-- Start Text shown --
From Reduction Formula for Primitive of Power of $a x + b$ by Power of $p x + q$: Decrement of Power:

$\displaystyle \int \paren {a x + b}^m \paren {p x + q}^n \rd x = \frac {\paren {a x + b}^m \paren {p x + q}^{n + 1} } {\paren {m + n + 1} p} + \frac {m \paren {b p - a q} } {\paren {m + n + 1} p} \int \paren {a x + b}^{m - 1} \paren {p x + q}^n \rd x$


Setting $m := \dfrac 1 2$:

\(\displaystyle \int \paren {a x + b}^{1 / 2} \paren {p x + q}^n \rd x\) \(=\) \(\displaystyle \frac {\paren {a x + b}^{1 / 2} \paren {p x + q}^{n + 1} } {\paren {\frac 1 2 + n + 1} p} + \frac {\dfrac 1 2 \paren {b p - a q} } {\paren {\frac 1 2 + n + 1} p} \int \paren {a x + b}^{1 / 2 - 1} \paren {p x + q}^n \rd x\)
-- End Text shown --
-- Start Exercise input --
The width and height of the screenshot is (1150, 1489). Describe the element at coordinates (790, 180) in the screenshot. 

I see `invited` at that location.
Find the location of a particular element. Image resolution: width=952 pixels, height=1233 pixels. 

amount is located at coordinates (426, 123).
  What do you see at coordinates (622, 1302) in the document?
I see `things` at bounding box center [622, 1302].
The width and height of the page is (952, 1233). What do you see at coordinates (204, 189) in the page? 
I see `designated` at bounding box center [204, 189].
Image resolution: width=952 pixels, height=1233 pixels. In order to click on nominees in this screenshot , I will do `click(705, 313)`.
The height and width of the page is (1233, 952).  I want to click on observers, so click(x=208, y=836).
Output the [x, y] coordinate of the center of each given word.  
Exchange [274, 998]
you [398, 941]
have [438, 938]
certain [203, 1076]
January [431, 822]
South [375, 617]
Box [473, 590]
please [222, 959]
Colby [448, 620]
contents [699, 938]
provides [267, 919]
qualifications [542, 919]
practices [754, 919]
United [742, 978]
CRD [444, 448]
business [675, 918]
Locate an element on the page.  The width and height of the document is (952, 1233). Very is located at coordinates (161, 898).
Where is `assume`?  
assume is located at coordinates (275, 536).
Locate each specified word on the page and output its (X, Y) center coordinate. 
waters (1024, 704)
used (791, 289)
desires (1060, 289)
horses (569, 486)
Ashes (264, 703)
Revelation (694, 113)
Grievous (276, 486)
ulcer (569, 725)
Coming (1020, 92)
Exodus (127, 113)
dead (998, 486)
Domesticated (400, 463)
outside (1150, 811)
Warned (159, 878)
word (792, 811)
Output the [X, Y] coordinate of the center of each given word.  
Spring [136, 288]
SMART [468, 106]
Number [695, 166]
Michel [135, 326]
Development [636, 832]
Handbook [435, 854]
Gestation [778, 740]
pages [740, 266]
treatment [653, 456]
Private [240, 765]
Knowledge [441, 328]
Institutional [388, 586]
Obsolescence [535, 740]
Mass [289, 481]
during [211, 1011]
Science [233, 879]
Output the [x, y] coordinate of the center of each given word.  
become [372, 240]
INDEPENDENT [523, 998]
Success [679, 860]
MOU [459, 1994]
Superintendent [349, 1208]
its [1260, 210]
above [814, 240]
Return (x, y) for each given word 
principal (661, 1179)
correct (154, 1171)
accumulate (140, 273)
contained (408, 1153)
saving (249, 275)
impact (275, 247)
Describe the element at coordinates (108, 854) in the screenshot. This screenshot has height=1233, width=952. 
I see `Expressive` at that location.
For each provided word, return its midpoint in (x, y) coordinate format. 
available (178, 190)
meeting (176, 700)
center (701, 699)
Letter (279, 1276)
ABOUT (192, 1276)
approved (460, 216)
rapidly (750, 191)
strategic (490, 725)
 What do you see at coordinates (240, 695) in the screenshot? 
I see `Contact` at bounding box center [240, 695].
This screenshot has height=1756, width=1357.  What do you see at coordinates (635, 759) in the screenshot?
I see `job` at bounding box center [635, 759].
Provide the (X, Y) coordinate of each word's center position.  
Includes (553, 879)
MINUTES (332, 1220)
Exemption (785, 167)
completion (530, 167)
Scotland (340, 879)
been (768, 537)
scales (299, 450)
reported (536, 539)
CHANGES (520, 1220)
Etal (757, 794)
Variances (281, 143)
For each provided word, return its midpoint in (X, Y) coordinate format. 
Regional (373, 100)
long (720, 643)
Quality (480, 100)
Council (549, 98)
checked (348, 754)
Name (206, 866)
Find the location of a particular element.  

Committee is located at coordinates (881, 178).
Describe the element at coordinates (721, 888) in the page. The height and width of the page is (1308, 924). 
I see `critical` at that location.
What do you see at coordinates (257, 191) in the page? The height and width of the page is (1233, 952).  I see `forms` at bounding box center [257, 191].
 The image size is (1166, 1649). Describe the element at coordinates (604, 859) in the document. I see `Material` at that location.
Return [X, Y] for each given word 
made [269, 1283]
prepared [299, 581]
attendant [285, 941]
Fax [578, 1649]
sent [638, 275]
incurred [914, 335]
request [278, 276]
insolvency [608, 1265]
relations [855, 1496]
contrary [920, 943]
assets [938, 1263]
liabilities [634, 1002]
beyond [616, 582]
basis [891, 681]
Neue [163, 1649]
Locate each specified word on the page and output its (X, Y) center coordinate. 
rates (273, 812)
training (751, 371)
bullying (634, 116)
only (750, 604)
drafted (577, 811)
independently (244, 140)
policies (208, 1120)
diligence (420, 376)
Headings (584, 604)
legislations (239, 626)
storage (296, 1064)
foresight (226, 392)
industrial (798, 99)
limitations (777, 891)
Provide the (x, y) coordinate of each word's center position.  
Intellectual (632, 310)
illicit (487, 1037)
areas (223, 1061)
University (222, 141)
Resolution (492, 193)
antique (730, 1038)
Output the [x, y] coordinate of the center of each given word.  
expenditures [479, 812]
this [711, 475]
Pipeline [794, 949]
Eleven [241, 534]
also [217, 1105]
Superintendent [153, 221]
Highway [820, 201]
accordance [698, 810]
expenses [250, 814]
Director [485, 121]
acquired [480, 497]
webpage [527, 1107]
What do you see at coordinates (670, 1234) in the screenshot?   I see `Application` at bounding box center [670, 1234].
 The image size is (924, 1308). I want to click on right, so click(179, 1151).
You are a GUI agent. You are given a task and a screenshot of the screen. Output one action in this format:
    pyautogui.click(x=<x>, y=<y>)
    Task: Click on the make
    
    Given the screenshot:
-- End Exercise input --
# Work to complete
[1] In the reduction formula text, what value is m set to?
[2] Reproduce the entries word for word, from their first line up to and including the line containing "so click(x=208, y=836).".

# Solved problems
[1] m is set to 1/2.

[2]
The width and height of the screenshot is (1150, 1489). Describe the element at coordinates (790, 180) in the screenshot. 

I see `invited` at that location.
Find the location of a particular element. Image resolution: width=952 pixels, height=1233 pixels. 

amount is located at coordinates (426, 123).
  What do you see at coordinates (622, 1302) in the document?
I see `things` at bounding box center [622, 1302].
The width and height of the page is (952, 1233). What do you see at coordinates (204, 189) in the page? 
I see `designated` at bounding box center [204, 189].
Image resolution: width=952 pixels, height=1233 pixels. In order to click on nominees in this screenshot , I will do `click(705, 313)`.
The height and width of the page is (1233, 952).  I want to click on observers, so click(x=208, y=836).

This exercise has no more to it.